Although Trump was referring to the economic disparity, failing of education systems, and problems with drugs and crime, the violent anti-Trump protests also contribute to the negativity conservatives and Trump followers often cite when they think about liberals in America. They view violent protesters as illegitimately as Rep. John Lewis (D-GA) views Trump’s presidency. It continues the narrative of a divided America. The protesters are condemned. The left is condemned. No progress is made.

Political scientist Erica Chenoweth gave a talk at TEDxBoulder Sept. 21, 2013 that empirically proves the efficacy of nonviolent over violent action.

At her talk, she mentioned how she attended a workshop held by the International Center on Nonviolent Conflict. She cited the types of readings they covered there.

“The authors described civil resistance as an active form of conflict where unarmed civilians used tactics like protests, demonstrations, strikes, boycotts, and many other forms of mass noncooperation to confront oppression.

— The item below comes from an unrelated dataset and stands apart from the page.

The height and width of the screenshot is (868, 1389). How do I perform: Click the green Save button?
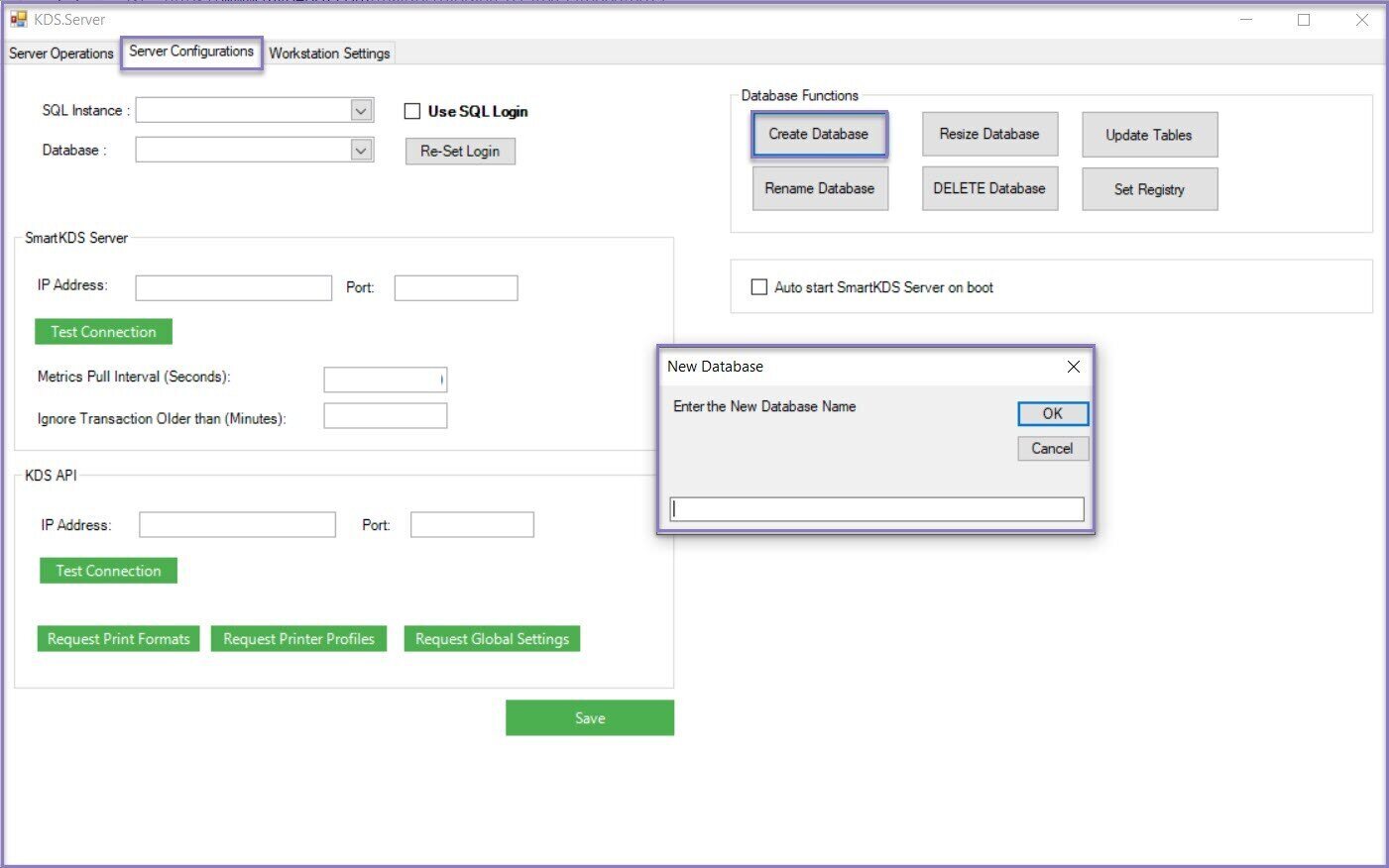(589, 718)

They brought up cases like Serbia, where a nonviolent revolution toppled Slobodan Milosevic—the butcher of the Balkans—in October of 2000, or the Philippines where the People Power movement ousted Ferdinand Marcos in 1986.”

Chenoweth used to believe that violence is the best way to usurp a dictator, as history is rife with coups, rebellions, civil wars and violent protests like the one seen in Washington D.C. today. However, after she collected data on all major nonviolent and violent campaigns and actions to overthrow governments or fight for territorial liberation since the beginning of the 20th century, she found how much more effective nonviolence is.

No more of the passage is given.